Jornalista dos EUA que concordou com Eduardo Bolsonaro sobre “socialismo” no Brasil difundiu fake news sobre Obama

Lou Dobbs, que entrevistou Eduardo Bolsonaro, e Trump

Em sua turnê nos Estados Unidos a serviço de seu pai, Eduardo Bolsonaro garantiu que o Brasil não mais viverá sob o tacão do socialismo. 

A declaração foi dada na noite de sexta em entrevista a Lou Dobbs, âncora da Fox News, e foi repercutida por Jair Bolsonaro em suas redes.

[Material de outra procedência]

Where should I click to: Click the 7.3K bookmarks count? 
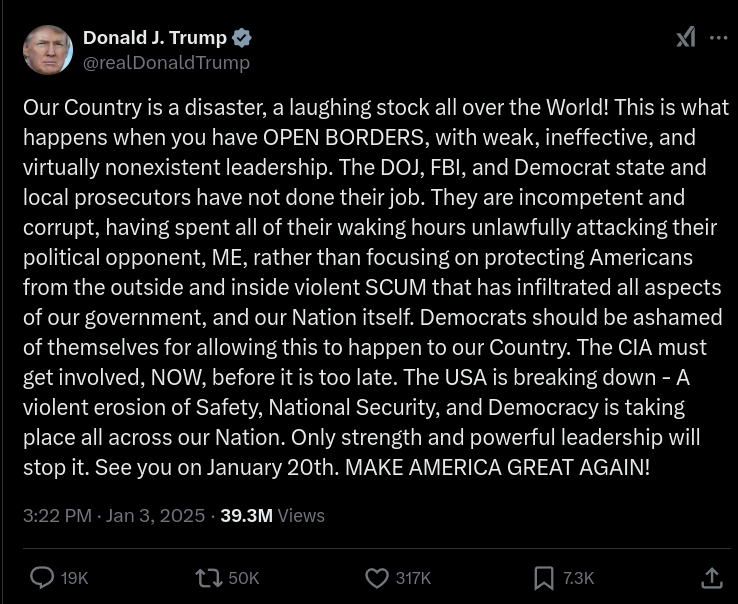pyautogui.click(x=579, y=578)
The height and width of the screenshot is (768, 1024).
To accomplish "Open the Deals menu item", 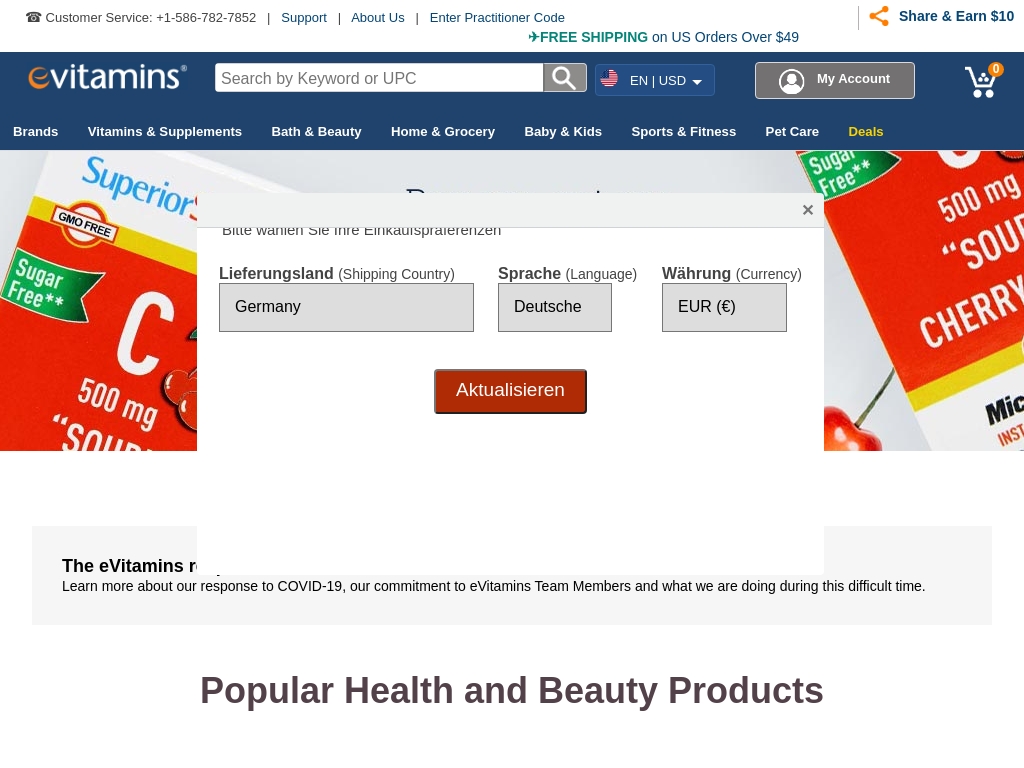I will [866, 132].
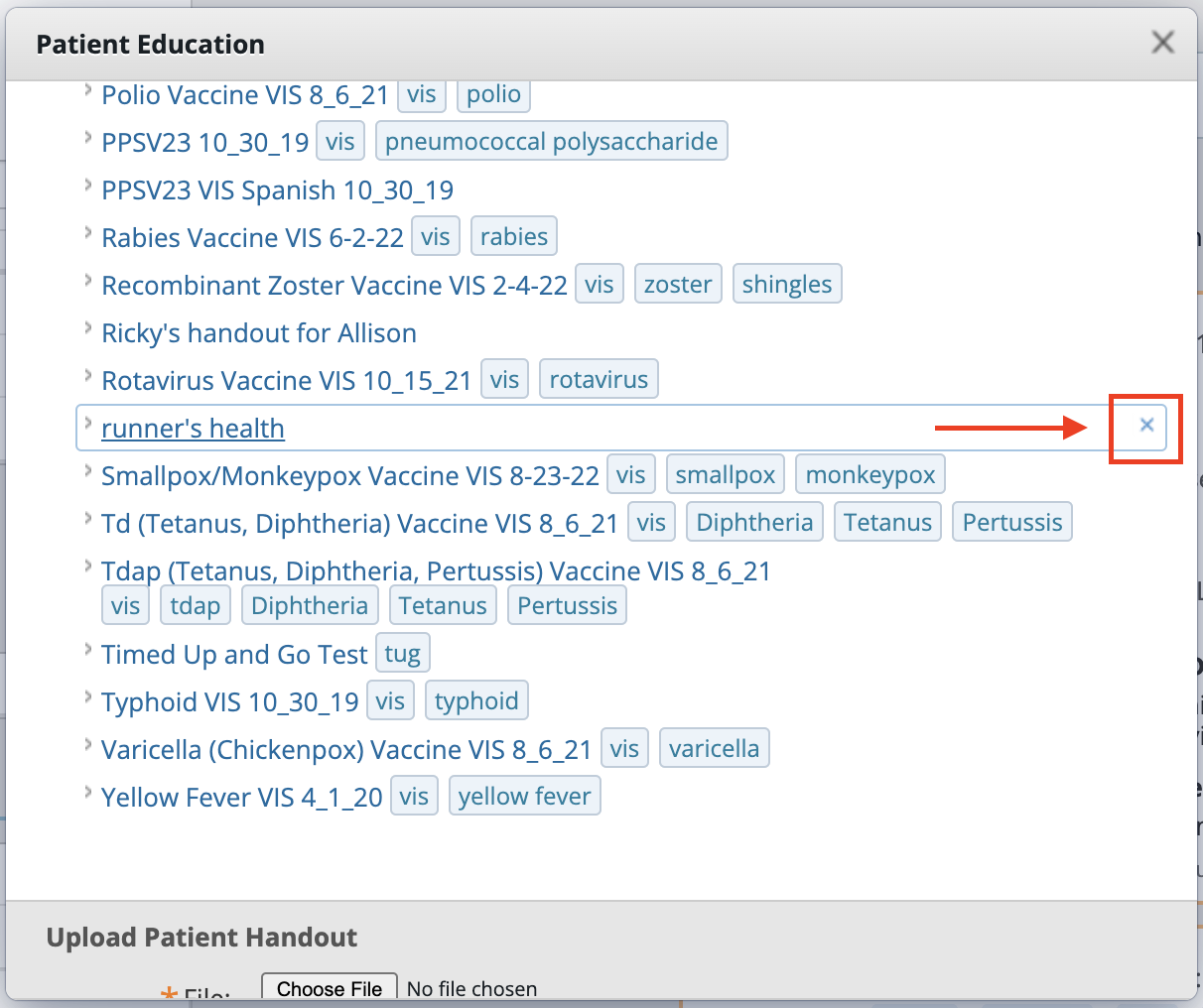
Task: Select the varicella tag pill
Action: [714, 748]
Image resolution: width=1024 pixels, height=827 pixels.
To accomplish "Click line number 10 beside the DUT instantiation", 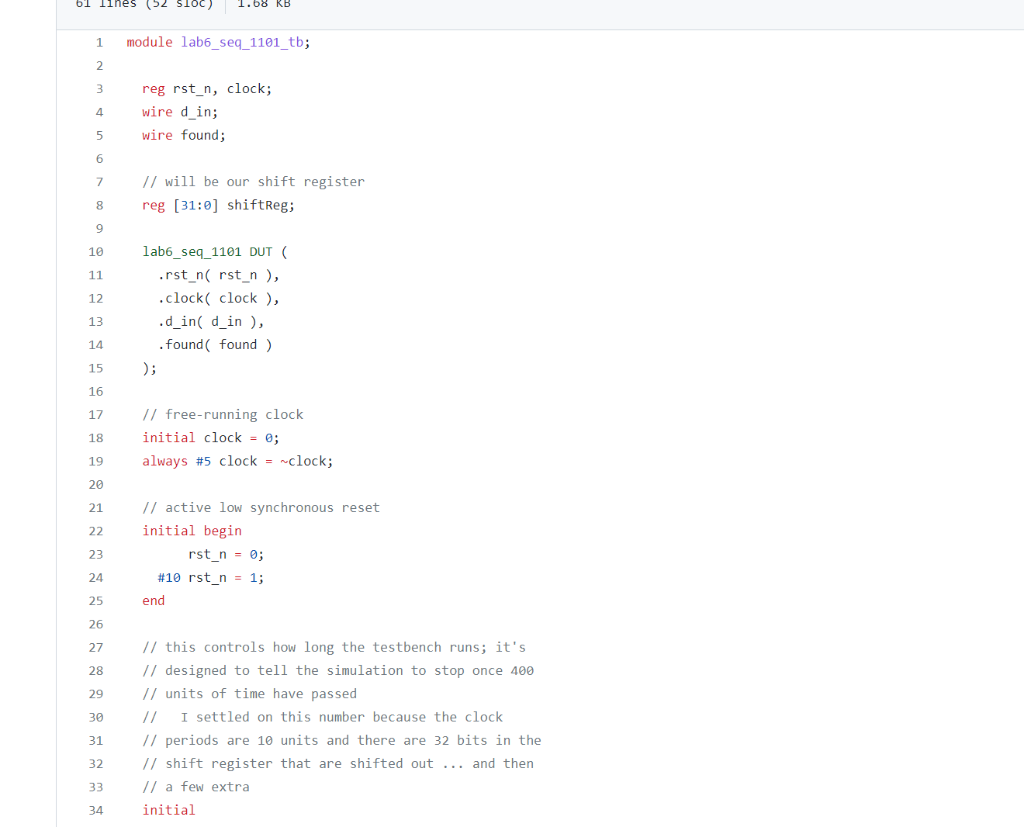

“O que eu vim fazer aqui nos Estados Unidos é dar os primeiros passos para o resgate da nossa credibilidade e mandar uma mensagem clara de que nunca mais seremos um país socialista”, papagueou, num inglês moroniano.

Um jornalista medianamente informado que ouvisse uma imbecilidade desse gênero responderia com uma obviedade: “quando o seu país foi socialista?”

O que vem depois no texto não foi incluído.